Recently I talked to some friendly architecture offices about the features of the upcoming ArchiCAD 13. They were worried about compability with Mac OS X.6. They plan to buy new hardware (so do I) and we started to speak our mind ...
So the following text was created in a certain mood and is meant polemically. At the same time constructive. We're not unthankful. But people said I should speak up in the official ArchiCAD forum. I am more an outsider without the usual tunnel vision etc.

1) The new features of ArchiCAD 13

- Teamwork 2.0
Only useful for larger offices, all people I spoke to shook their heads. Well, we know small offices are in decline so on first glance ArchiCAD 13 seems to cater the big ones. The feature description lacks information. On second glance you realise that teamwork features are already useful for a team of two who live apart. Unfortunately nowhere is to be seen how the administration of the server works. So why doesn't graphisoft give us a feature that is so well marketable given the current marketing buzzwords? You offer people server access, account: your-office@graphisoft-team.com, file storage, encrypted files and traffic. Charge people per month or as part of the licence. Login from ArchiCAD. Administration from ArchiCAD or via a web interface.
Teamwork "for the rest of us".

- Oriented views
People told me nobody would use it, too disorienting.

- Annotated schedule drawings
People told me nobody would use it, too time consuming.

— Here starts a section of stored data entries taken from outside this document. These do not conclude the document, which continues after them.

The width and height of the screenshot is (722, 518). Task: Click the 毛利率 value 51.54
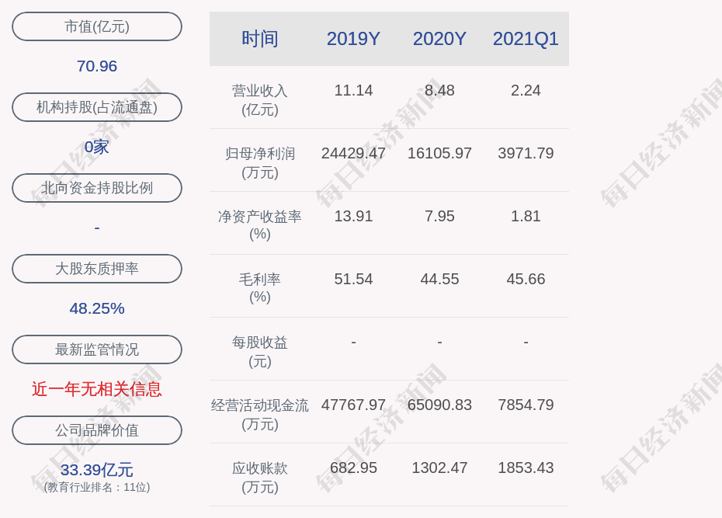[353, 279]
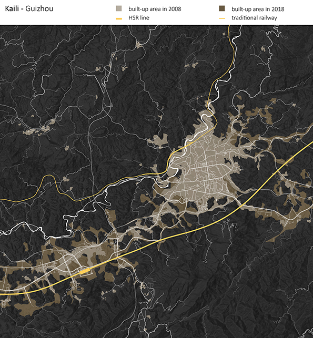Click the traditional railway loop at left
313x338 pixels.
tap(49, 180)
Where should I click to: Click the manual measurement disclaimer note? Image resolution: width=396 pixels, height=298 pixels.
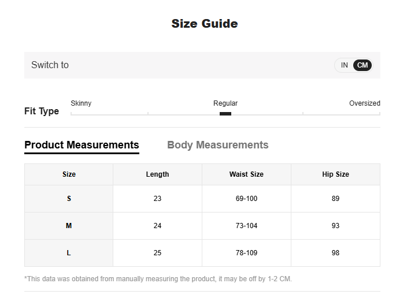pyautogui.click(x=158, y=279)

- Data exchange with engineers
People told me nobody would use it, costs too much time. And why do the work of a stress analyst?

- Location-independent licence management
OK, so as in Artlantis. Well, that's what you get if you still use hardware dongles. In the past a lot of applications had that, now ArchiCAD is the only one remaining.

- 64 Bit
Well, Windows only.

2) Speed

First time I was shown ArchiCAD was back in 1993 on an Apple Quadra. I learned AC on a Performa 6300/100, somewhere in 1996. The latter had a 2 GB hard disc, today my 2009 iMac has 4 GB RAM.
Still, ArchiCAD today feels just as fast or slow as back then. Over the years you got more and more abstraction layers while the core of the software remains untouched, and you just added feature after feature. Open a complex input dialog in AC12 and you can literally see the abstraction layers communicating. Well, it's a common phenomenon, goes for other software products, too. No, not for all of them.
Seems to me ArchiCAD needs a "no new features" release similar to Mac OS X.6. Do we really need a major release every year? Wouldn't that require a different nomenclature? ArchiCAD 2009, 2010, 2011. ArchiCAD Ultimate, Business, Team Edition?

3) ArchiCAD on the Mac

What's the state of Graphisoft and Apple? In the early Ninetees I thought ArchiCAD would be a Mac-only thing. Apple built high-eng workstations only, in the written ArchiCAD manual you only had Mac screenshots and every office I knew had Macs. Today in the manual you got only Windows screens, on the website only Mac screens. When Apple introduced Mac OS X it all seemed fine and dandy - promotion Apple together with Graphisoft, Graphisoft on the Apple website. This seems to be gone for good. Which is weird given how Apple has spread. What's the matter? New Nemetschek policy? No red phone to Cupertino?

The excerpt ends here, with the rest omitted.